What to work on —
Could you write out the records exactly as they are given?

Records for processing —

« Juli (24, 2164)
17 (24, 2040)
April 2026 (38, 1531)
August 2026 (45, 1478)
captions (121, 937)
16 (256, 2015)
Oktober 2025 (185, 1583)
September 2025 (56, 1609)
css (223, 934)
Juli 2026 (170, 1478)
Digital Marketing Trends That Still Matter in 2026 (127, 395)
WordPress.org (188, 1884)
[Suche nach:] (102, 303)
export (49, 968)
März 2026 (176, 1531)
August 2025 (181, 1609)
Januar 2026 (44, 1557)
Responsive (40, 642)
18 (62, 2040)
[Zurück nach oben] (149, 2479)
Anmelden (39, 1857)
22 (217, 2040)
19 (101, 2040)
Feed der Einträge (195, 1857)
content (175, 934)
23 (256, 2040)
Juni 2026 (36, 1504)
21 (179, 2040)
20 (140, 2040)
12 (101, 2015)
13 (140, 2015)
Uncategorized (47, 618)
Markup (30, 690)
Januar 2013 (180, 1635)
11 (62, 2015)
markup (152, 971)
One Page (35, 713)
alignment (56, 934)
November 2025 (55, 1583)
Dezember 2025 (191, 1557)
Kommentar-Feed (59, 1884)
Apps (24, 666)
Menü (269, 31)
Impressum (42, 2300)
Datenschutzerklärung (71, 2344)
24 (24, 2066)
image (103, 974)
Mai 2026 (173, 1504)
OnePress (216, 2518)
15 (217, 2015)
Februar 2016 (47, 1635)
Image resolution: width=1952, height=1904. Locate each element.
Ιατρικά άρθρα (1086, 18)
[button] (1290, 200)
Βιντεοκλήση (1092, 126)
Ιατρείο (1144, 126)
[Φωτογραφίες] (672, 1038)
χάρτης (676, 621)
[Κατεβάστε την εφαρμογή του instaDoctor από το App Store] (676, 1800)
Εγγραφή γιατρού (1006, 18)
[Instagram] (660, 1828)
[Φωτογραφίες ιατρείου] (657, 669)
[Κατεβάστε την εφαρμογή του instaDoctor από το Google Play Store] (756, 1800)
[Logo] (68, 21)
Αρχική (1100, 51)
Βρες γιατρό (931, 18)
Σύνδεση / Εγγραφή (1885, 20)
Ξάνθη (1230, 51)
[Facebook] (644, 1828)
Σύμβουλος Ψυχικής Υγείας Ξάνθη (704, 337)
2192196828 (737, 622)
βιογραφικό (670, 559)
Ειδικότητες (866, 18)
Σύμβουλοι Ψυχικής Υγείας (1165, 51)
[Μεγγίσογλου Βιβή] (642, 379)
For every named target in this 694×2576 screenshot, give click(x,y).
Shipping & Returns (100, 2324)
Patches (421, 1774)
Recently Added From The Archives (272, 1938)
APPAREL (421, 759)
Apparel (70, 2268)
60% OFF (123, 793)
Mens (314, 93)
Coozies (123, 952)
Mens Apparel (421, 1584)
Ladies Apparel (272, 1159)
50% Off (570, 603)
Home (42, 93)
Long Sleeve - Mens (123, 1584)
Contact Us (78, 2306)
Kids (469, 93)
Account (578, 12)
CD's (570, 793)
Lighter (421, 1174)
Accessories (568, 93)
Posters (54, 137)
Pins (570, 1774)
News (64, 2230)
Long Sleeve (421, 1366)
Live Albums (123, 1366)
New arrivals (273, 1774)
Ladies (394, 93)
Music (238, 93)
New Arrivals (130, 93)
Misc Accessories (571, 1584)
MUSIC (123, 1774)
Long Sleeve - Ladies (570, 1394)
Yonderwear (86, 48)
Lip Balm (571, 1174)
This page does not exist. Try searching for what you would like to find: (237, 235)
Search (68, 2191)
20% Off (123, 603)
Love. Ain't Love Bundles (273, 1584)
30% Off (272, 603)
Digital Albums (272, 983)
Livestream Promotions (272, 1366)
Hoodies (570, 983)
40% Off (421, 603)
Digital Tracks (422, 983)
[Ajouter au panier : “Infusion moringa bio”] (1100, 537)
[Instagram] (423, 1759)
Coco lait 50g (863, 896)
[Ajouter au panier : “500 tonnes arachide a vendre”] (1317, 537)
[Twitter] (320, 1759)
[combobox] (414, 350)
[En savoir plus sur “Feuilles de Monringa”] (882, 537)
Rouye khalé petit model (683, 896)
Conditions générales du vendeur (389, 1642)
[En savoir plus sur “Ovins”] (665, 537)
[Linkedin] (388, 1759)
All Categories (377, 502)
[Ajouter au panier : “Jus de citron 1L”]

Written solution —
« Juli (24, 2164)
17 (24, 2040)
April 2026 (38, 1531)
August 2026 (45, 1478)
captions (121, 937)
16 (256, 2015)
Oktober 2025 (185, 1583)
September 2025 (56, 1609)
css (223, 934)
Juli 2026 (170, 1478)
Digital Marketing Trends That Still Matter in 2026 (127, 395)
WordPress.org (188, 1884)
[Suche nach:] (102, 303)
export (49, 968)
März 2026 (176, 1531)
August 2025 (181, 1609)
Januar 2026 (44, 1557)
Responsive (40, 642)
18 (62, 2040)
[Zurück nach oben] (149, 2479)
Anmelden (39, 1857)
22 (217, 2040)
19 (101, 2040)
Feed der Einträge (195, 1857)
content (175, 934)
23 (256, 2040)
Juni 2026 (36, 1504)
21 (179, 2040)
20 (140, 2040)
12 (101, 2015)
13 (140, 2015)
Uncategorized (47, 618)
Markup (30, 690)
Januar 2013 (180, 1635)
11 (62, 2015)
markup (152, 971)
One Page (35, 713)
alignment (56, 934)
November 2025 (55, 1583)
Dezember 2025 (191, 1557)
Kommentar-Feed (59, 1884)
Apps (24, 666)
Menü (269, 31)
Impressum (42, 2300)
Datenschutzerklärung (71, 2344)
24 (24, 2066)
image (103, 974)
Mai 2026 (173, 1504)
OnePress (216, 2518)
15 (217, 2015)
Februar 2016 (47, 1635)
Image resolution: width=1952, height=1904. Locate each element.
Ιατρικά άρθρα (1086, 18)
[button] (1290, 200)
Βιντεοκλήση (1092, 126)
Ιατρείο (1144, 126)
[Φωτογραφίες] (672, 1038)
χάρτης (676, 621)
[Κατεβάστε την εφαρμογή του instaDoctor από το App Store] (676, 1800)
Εγγραφή γιατρού (1006, 18)
[Instagram] (660, 1828)
[Φωτογραφίες ιατρείου] (657, 669)
[Κατεβάστε την εφαρμογή του instaDoctor από το Google Play Store] (756, 1800)
[Logo] (68, 21)
Αρχική (1100, 51)
Βρες γιατρό (931, 18)
Σύνδεση / Εγγραφή (1885, 20)
Ξάνθη (1230, 51)
[Facebook] (644, 1828)
Σύμβουλος Ψυχικής Υγείας Ξάνθη (704, 337)
2192196828 (737, 622)
βιογραφικό (670, 559)
Ειδικότητες (866, 18)
Σύμβουλοι Ψυχικής Υγείας (1165, 51)
[Μεγγίσογλου Βιβή] (642, 379)
For every named target in this 694×2576 screenshot, give click(x,y).
Shipping & Returns (100, 2324)
Patches (421, 1774)
Recently Added From The Archives (272, 1938)
APPAREL (421, 759)
Apparel (70, 2268)
60% OFF (123, 793)
Mens (314, 93)
Coozies (123, 952)
Mens Apparel (421, 1584)
Ladies Apparel (272, 1159)
50% Off (570, 603)
Home (42, 93)
Long Sleeve - Mens (123, 1584)
Contact Us (78, 2306)
Kids (469, 93)
Account (578, 12)
CD's (570, 793)
Lighter (421, 1174)
Accessories (568, 93)
Posters (54, 137)
Pins (570, 1774)
News (64, 2230)
Long Sleeve (421, 1366)
Live Albums (123, 1366)
New arrivals (273, 1774)
Ladies (394, 93)
Music (238, 93)
New Arrivals (130, 93)
Misc Accessories (571, 1584)
MUSIC (123, 1774)
Long Sleeve - Ladies (570, 1394)
Yonderwear (86, 48)
Lip Balm (571, 1174)
This page does not exist. Try searching for what you would like to find: (237, 235)
Search (68, 2191)
20% Off (123, 603)
Love. Ain't Love Bundles (273, 1584)
30% Off (272, 603)
Digital Albums (272, 983)
Livestream Promotions (272, 1366)
Hoodies (570, 983)
40% Off (421, 603)
Digital Tracks (422, 983)
[Ajouter au panier : “Infusion moringa bio”] (1100, 537)
[Instagram] (423, 1759)
Coco lait 50g (863, 896)
[Ajouter au panier : “500 tonnes arachide a vendre”] (1317, 537)
[Twitter] (320, 1759)
[combobox] (414, 350)
[En savoir plus sur “Feuilles de Monringa”] (882, 537)
Rouye khalé petit model (683, 896)
Conditions générales du vendeur (389, 1642)
[En savoir plus sur “Ovins”] (665, 537)
[Linkedin] (388, 1759)
All Categories (377, 502)
[Ajouter au panier : “Jus de citron 1L”]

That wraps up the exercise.